Each of the Supreme Court’s justices was questioned — some of them multiple times — as part of an investigation into last year’s leak of a draft opinion of the ruling that ended up overturning the court’s landmark Roe v. Wade abortion decision, the head of that probe revealed Friday.
The statement came a day after the Supreme Court refused to say whether the justices were among the nearly 100 court staffers and clerks who were questioned in the probe. The court said that investigation failed to identify the person or persons who leaked the draft opinion, written by Justice Samuel Alito, to Politico in May.
None of the justices or their spouses were identified as potential suspects, according to Gail Curley, the marshal of the Supreme Court, who oversaw the leak probe.
But unlike others interviewed, none of the justices was asked to give a sworn affidavit denying they leaked the Alito opinion, Curley said in a statement.
The June ruling tossed out the Supreme Court’s five-decade-old decision in Roe v. Wade, which had established there was a constitutional right to abortion.

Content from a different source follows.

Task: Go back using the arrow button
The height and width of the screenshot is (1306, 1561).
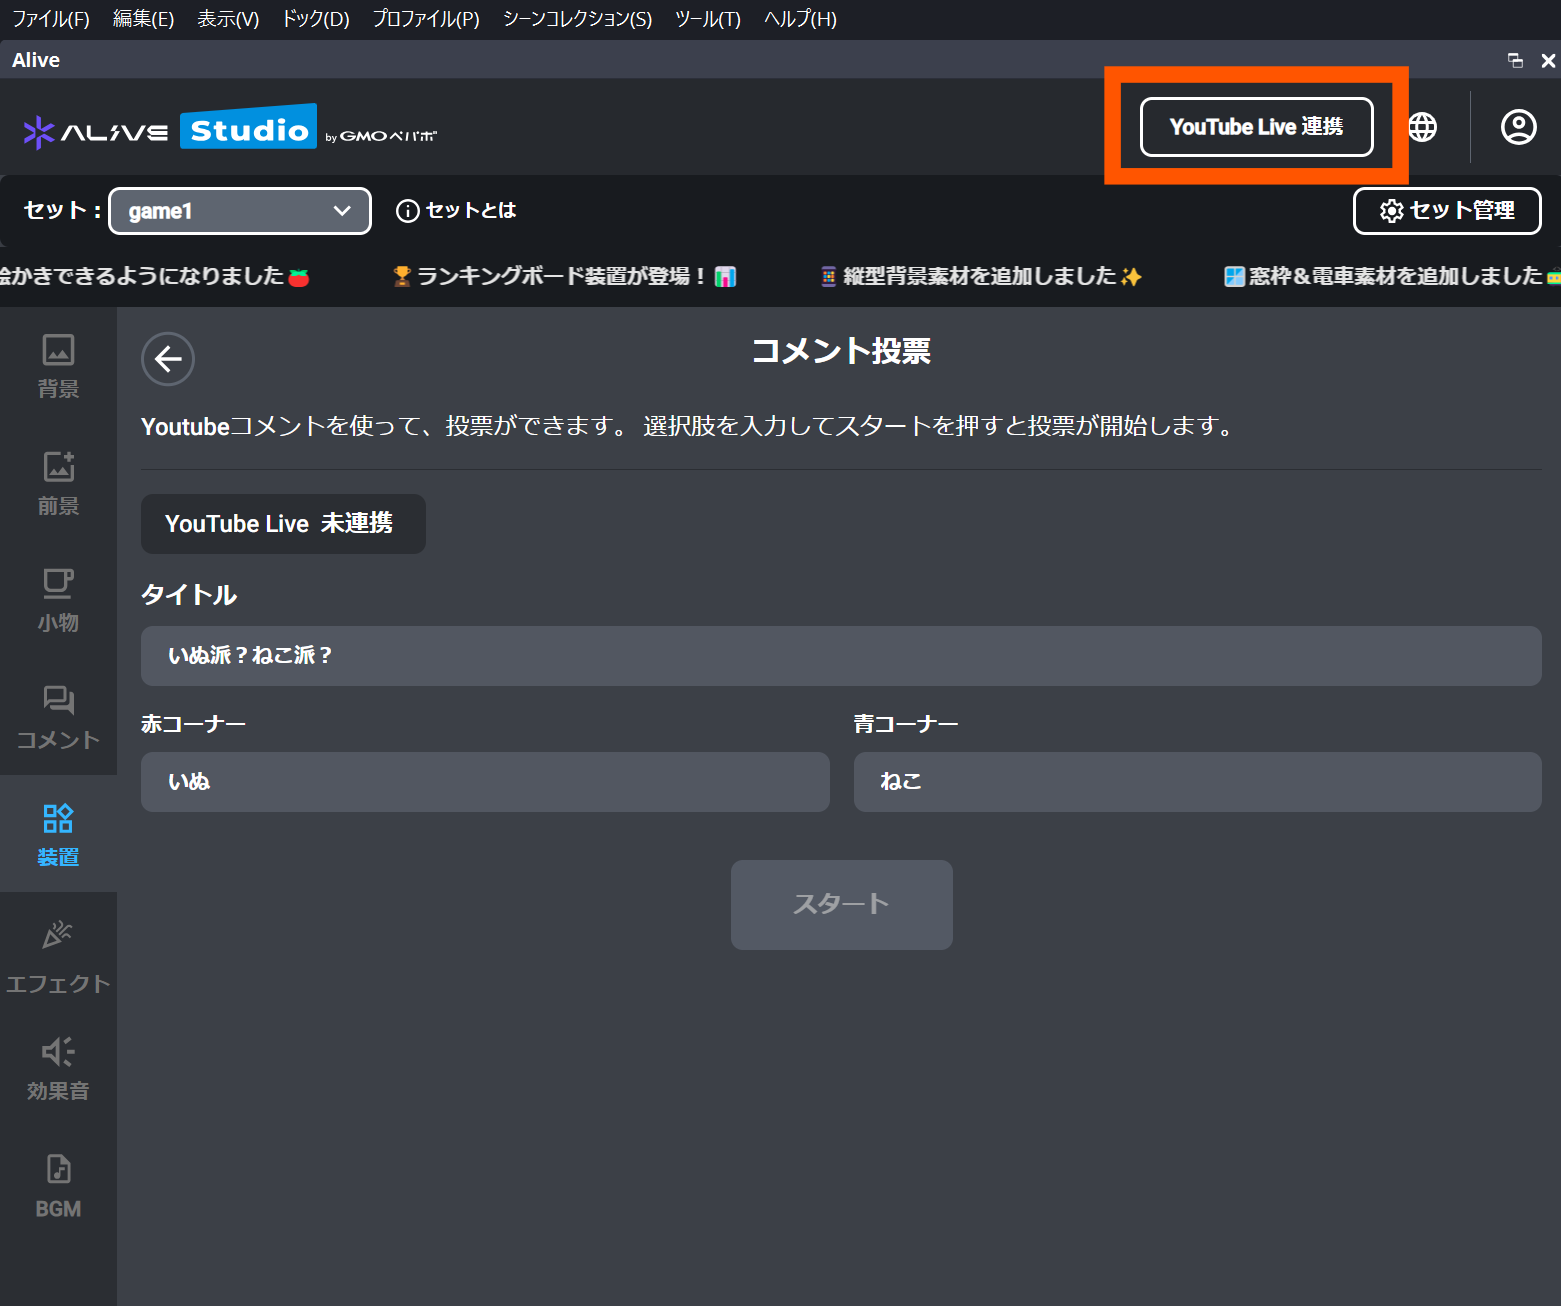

“During the course of the investigation, I spoke with each of the Justices, several on multiple occasions,” Curley said in a statement.
“The Justices actively cooperated in this iterative process, asking questions and answering mine,” Curley said. “I followed up on all credible leads, none of which implicated the Justices or their spouses. On this basis, I did not believe that it was necessary to ask the Justices to sign sworn affidavits.”
The court has nine justices. Eight of the current justices were serving at the time of the abortion ruling. Justice Stephen Breyer retired after the ruling was released. CNBC has asked a court spokesman whether Breyer was among those interviewed by Curley.
Curley’s report on her failure to identify the leaker, which was released Thursday, did not mention that she had questioned the justices.
The report did say Curley’s team “conducted 126 formal interviews of 97 employees, all of whom denied disclosing the opinion.”
Each of those employees was asked to sign a sworn affidavit denying they disclosed the draft opinion.